[Data records]
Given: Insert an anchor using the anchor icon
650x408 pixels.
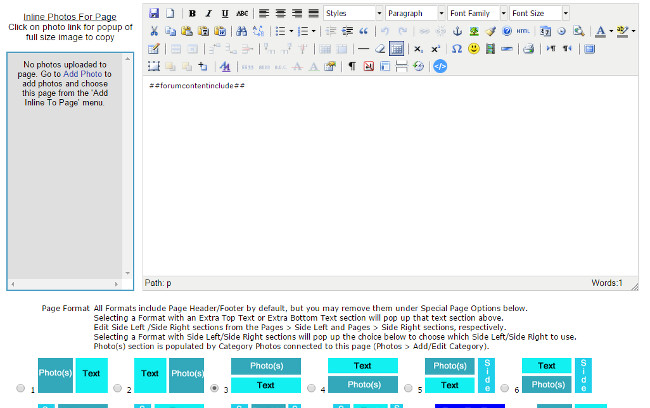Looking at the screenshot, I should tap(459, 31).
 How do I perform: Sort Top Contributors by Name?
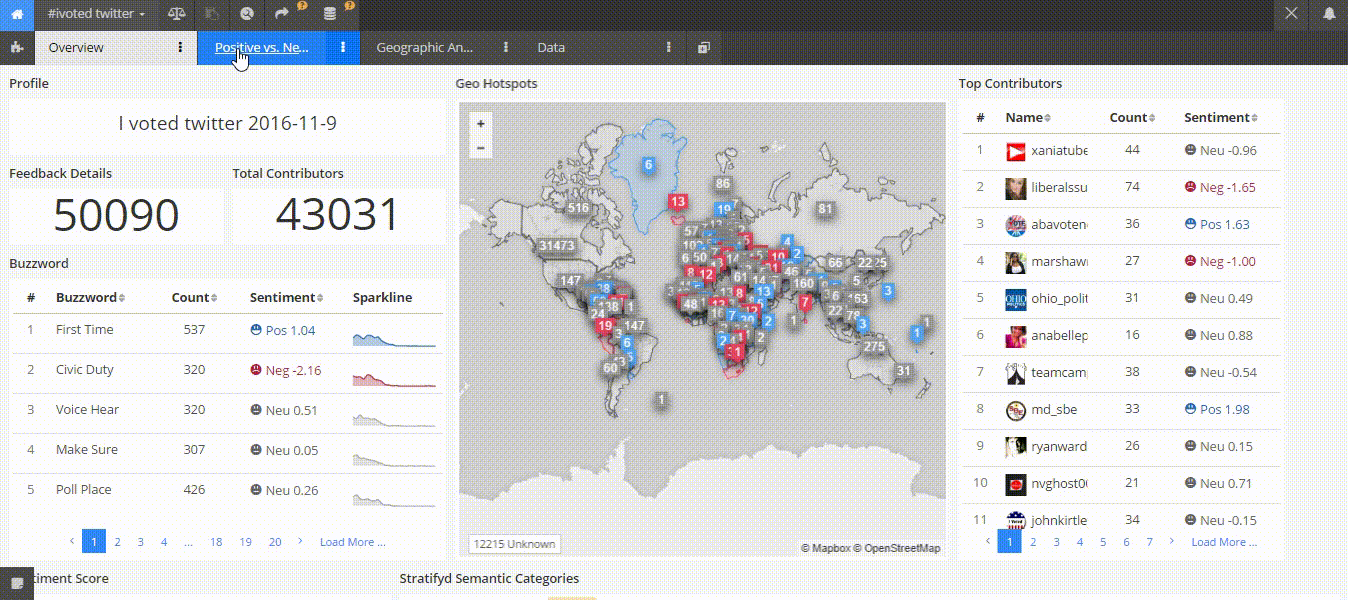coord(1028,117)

==

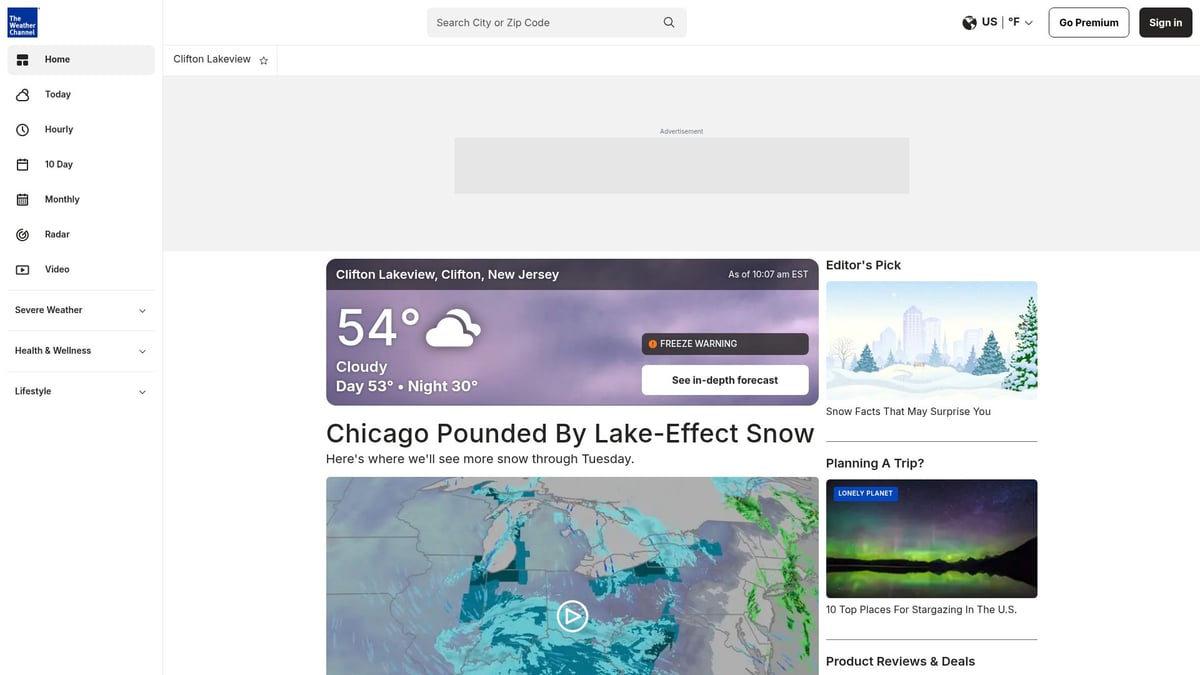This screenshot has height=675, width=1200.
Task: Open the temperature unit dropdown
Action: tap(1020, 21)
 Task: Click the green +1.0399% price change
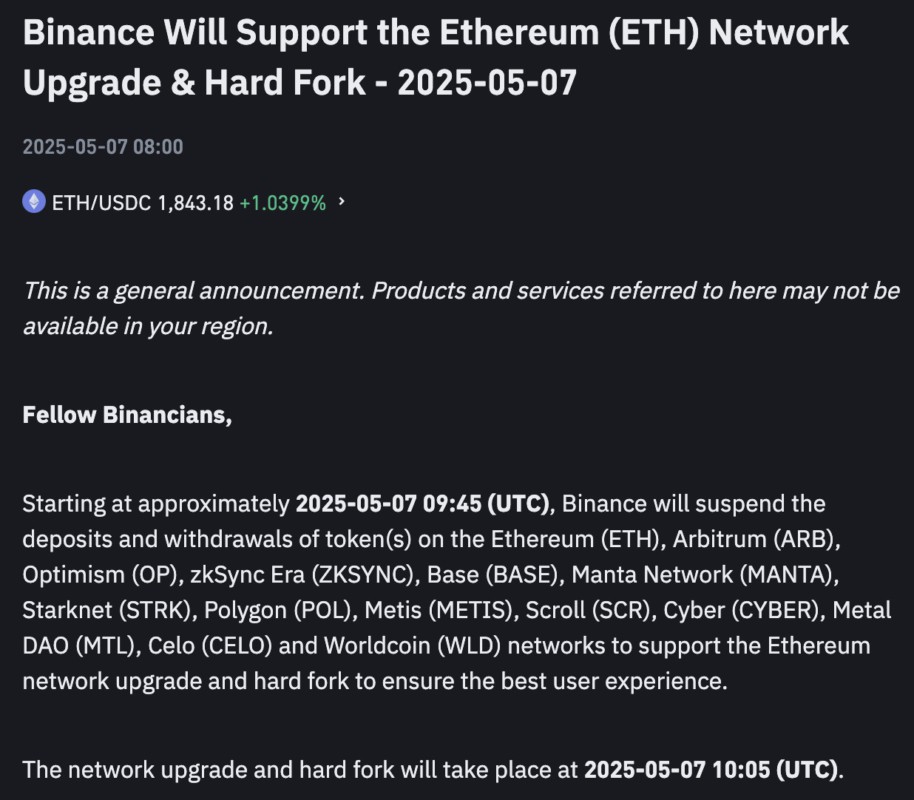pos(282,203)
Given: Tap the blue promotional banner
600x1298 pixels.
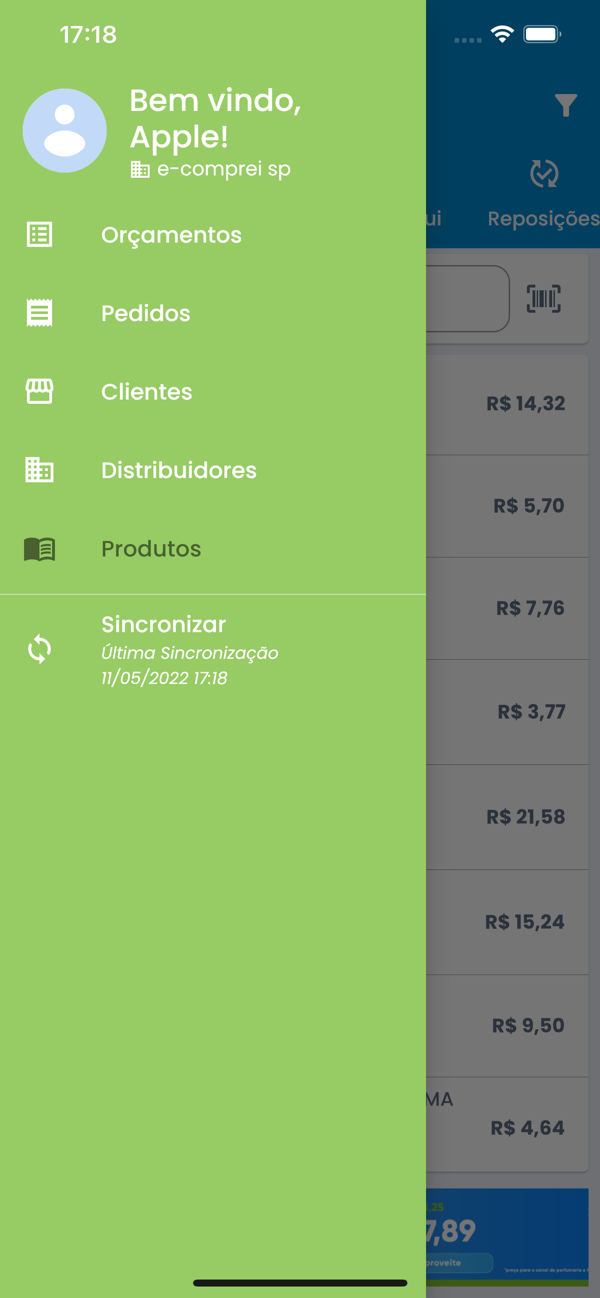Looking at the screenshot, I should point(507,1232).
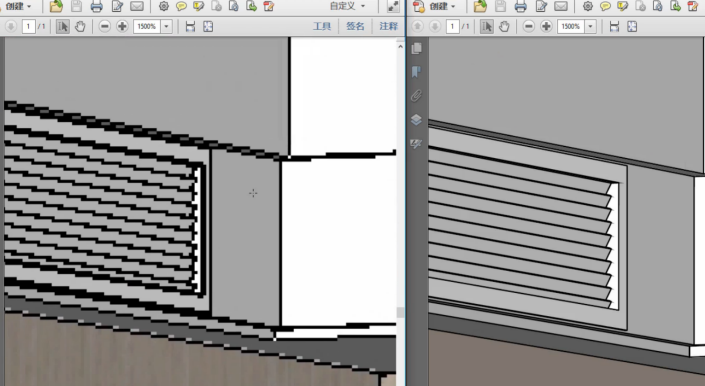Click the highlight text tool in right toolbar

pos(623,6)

...

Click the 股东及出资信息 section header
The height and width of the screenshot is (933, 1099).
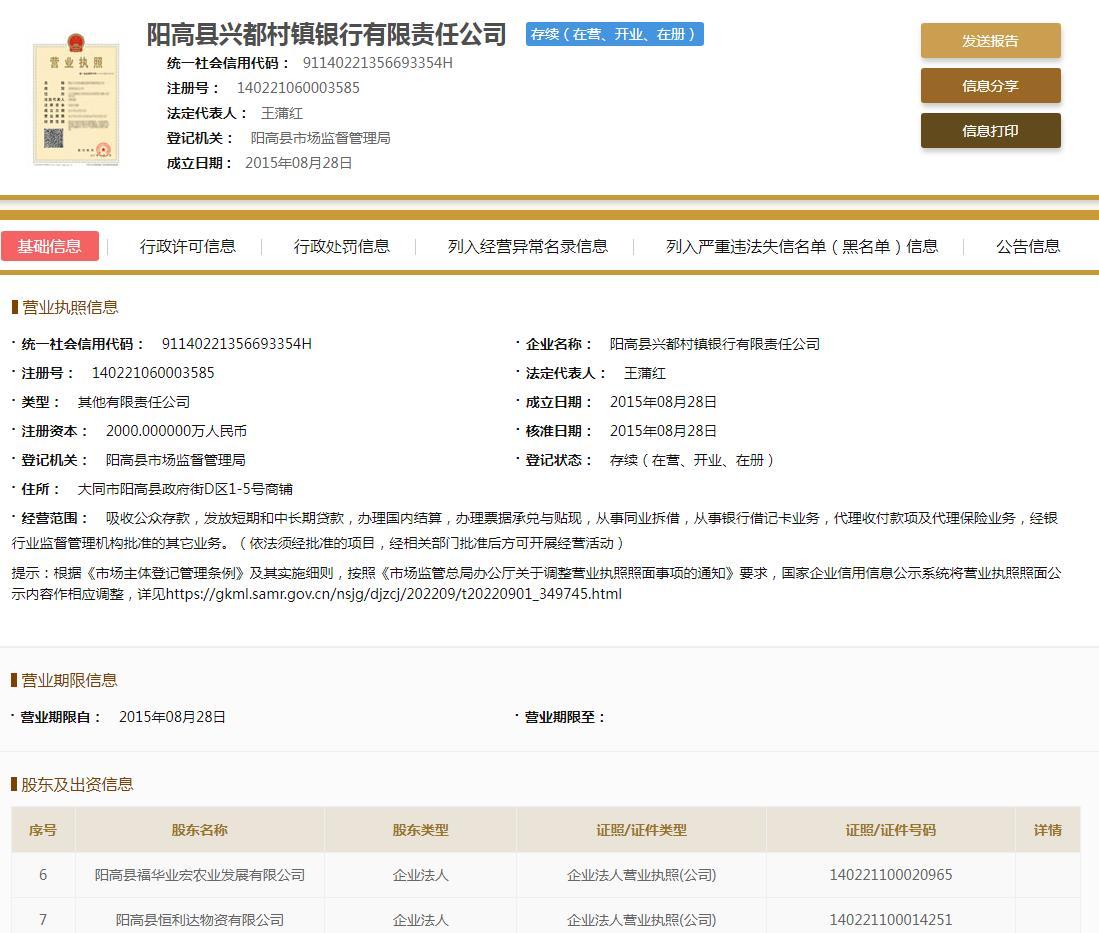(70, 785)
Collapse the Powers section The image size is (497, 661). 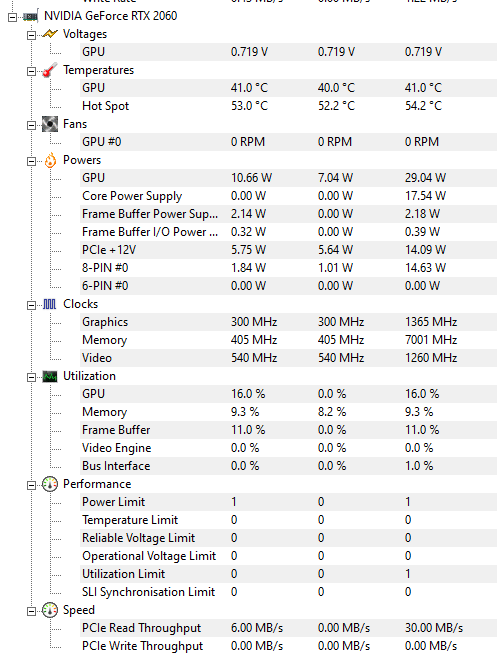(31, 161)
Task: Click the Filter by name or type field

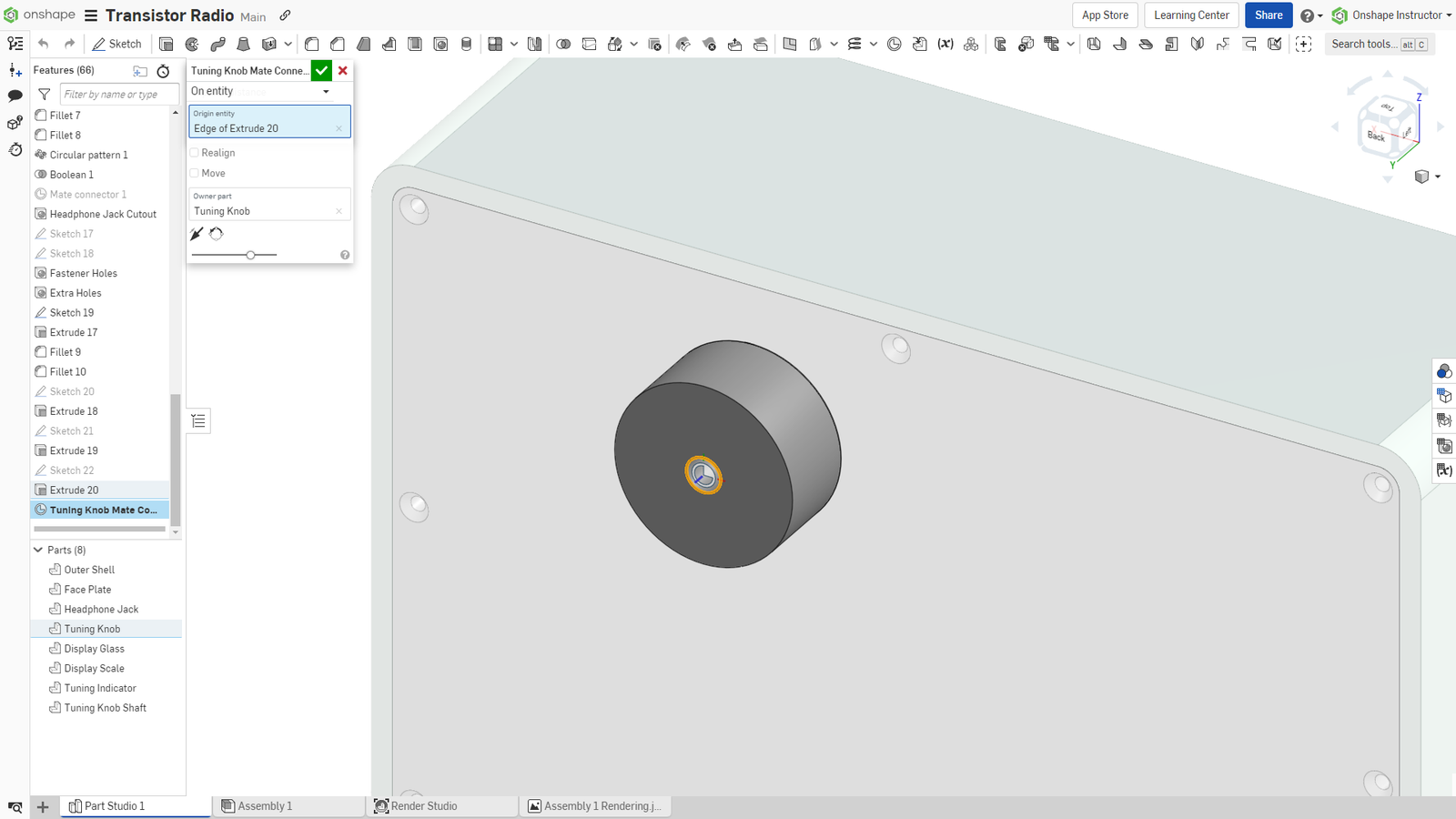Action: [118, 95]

## Try it
Pull each line containing the word "Given" out of the data above.

## Written answer
Given: Insert an anchor using the anchor icon
Given: Tap the blue promotional banner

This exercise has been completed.